On June 6th, 1944, Operation Overlord, the start of the invasion of German-occupied France, began. In one night and a day, 175,000 fighting men traversed the one hundred nautical miles of the English Channel and landed upon the beaches of Normandy. Transported with them were 50,000 vehicles on 5,333 ships supported by 11,000 airplanes. Stephen Ambrose states that it was as if the entire cities of Green Bay, Racine and Kenosha, Wisconsin were picked up and moved, every man, woman, child and automobile, to the east side of Lake Michigan, in one night. Most were not professional soldiers, they were kids that had signed up after Pearl Harbor or were drafted. They were citizen soldiers, folks like us, personally unacquainted with violent death. That did not last. Company A of the 116th Regiment, the first ashore at Omaha, suffered over 90 percent casualties.

Image

The beaches bristled with obstacles, mines, mortars, machine guns and artillery like the dreaded 88mm cannon that had been adapted to almost every conceivable use from shelling infantry positions to antiaircraft fire. Rommel had  designed the defenses and he did his job well.

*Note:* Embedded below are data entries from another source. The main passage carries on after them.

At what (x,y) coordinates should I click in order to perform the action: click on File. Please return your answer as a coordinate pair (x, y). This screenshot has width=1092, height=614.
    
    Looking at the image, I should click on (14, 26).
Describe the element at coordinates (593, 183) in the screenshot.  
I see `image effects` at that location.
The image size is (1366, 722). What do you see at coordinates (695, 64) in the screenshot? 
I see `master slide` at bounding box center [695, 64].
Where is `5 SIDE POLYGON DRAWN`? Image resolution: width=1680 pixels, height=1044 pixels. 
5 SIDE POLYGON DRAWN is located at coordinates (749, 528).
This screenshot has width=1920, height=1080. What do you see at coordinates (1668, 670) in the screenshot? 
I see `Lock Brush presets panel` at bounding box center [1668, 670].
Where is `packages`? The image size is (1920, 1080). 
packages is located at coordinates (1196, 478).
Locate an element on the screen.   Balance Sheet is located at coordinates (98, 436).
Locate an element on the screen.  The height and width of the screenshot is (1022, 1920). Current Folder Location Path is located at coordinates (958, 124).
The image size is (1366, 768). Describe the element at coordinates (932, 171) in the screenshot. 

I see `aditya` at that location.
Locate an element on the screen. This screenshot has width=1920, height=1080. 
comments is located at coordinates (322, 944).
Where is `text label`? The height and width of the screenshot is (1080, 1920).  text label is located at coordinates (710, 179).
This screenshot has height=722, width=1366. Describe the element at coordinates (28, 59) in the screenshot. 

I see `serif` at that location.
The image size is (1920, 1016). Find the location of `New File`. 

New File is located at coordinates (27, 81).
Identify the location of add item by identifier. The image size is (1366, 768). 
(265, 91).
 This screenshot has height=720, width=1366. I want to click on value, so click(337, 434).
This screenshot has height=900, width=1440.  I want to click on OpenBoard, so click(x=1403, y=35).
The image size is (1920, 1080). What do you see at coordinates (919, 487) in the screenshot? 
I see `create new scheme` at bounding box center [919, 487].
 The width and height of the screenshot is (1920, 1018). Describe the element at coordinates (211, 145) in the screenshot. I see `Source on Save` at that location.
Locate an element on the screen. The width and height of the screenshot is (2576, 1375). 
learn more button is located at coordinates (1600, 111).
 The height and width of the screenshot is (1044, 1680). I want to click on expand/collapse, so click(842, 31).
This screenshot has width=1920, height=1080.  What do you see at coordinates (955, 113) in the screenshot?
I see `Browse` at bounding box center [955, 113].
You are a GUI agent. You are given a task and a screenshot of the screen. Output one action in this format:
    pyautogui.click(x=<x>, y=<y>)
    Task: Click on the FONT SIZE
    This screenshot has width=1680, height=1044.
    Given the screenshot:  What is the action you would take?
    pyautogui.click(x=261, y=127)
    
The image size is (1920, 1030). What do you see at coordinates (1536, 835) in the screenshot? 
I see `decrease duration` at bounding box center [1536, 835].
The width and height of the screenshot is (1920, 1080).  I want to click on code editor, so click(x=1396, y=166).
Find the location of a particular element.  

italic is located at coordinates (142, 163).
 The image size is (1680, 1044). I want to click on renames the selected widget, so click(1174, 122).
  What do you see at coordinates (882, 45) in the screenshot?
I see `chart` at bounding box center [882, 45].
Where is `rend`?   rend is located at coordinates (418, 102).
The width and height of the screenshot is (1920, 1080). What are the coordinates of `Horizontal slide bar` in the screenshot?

I have stood on Omaha beach. It is broad and flat and the idea of stumbling ashore weighted down with gear, bullets whizzing by like bumblebees, blood splattering the air and soaking the water, and people screaming all around is beyond me and I have a pretty good imagination. I have stood at Pointe du Hoc and wondered just how in the world the Rangers climbed that vertical cliff face under fire. I have stood in front of the monument to the missing at Omaha, seen my own name carved in the stone and wondered what happened to my namesake.

It is beyond imagining.

So as the 6th passes by, please take a moment to remember. Remember the terrible sacrifices of very brave men for the simple principle of freedom, the ability to speak your mind and go where you choose. It is good that we are reminded from time to time of just how important that is.